Japan’s MLIT restoration guidance distinguishes normal wear from tenant damage. Photograph everything on move-in day — that photo set is your best deposit defense. See also: Getting your deposit back.


Reikin vs shikikin vs “security deposit” in English ads

English listings sometimes blur terms. Translate back to Japanese concepts:

English label you see Usually means
Key money 礼金 (non-refundable)
Deposit / security deposit 敷金 (refundable framework)
Agency / brokerage fee 仲介手数料
Guarantor fee 保証会社費
Move-in fee / initial cost Bundle of the above

If an English ad says “deposit = 2 months” without naming reikin, ask for a Japanese itemized breakdown.


When paying key money can still make sense

  • The unit is uniquely good (commute, size, light) and alternatives are worse
  • Rent is meaningfully lower than comparable 礼金なし units
  • You’re staying long enough that amortized key money is small per month

Example: ¥100,000 key money over 24 months ≈ ¥4,167/month.
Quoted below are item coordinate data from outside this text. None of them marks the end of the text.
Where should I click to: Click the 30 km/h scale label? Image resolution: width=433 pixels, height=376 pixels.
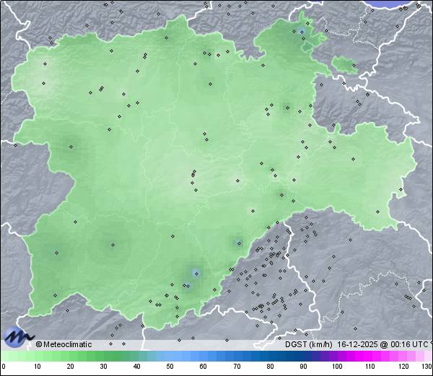[103, 367]
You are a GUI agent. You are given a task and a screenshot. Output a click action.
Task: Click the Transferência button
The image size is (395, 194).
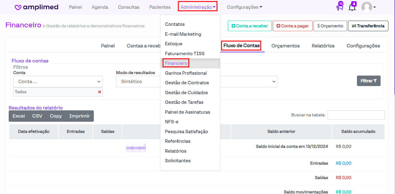(368, 26)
Compare that to a no-key-money unit that costs ¥10,000 more in rent.


Decision checklist before you apply

  • Itemized move-in cost in writing
  • Which lines are refundable
  • Guarantor company fee table
  • Cleaning / restoration language
  • Whether “no key money” raised the monthly rent

Related: Upfront costs of renting in Japan · Deposit, key money & agency fee


FAQ

Is key money illegal or required by law?

No. It is a private contract custom. Many Tokyo listings have zero key money in 2026.

Are no-key-money apartments lower quality?

Not necessarily. Landlords use 礼金なし as a marketing lever. Always judge building age, noise, and commute — not the fee slogan.

Can foreigners negotiate key money down?

Sometimes, especially on vacant units or at month-end. A bilingual agent helps; don’t expect miracles on hot properties.

Is 敷金ゼロ safe?

Zero deposit can mean higher cleaning charges later or stricter guarantor terms. Read the exit clauses carefully.

What’s the fastest way to cut cash needed this month?

Filter 礼金なし + reasonable 敷金, avoid peak season if possible, and keep your document pack ready so you can secure a good unit without panic-bidding.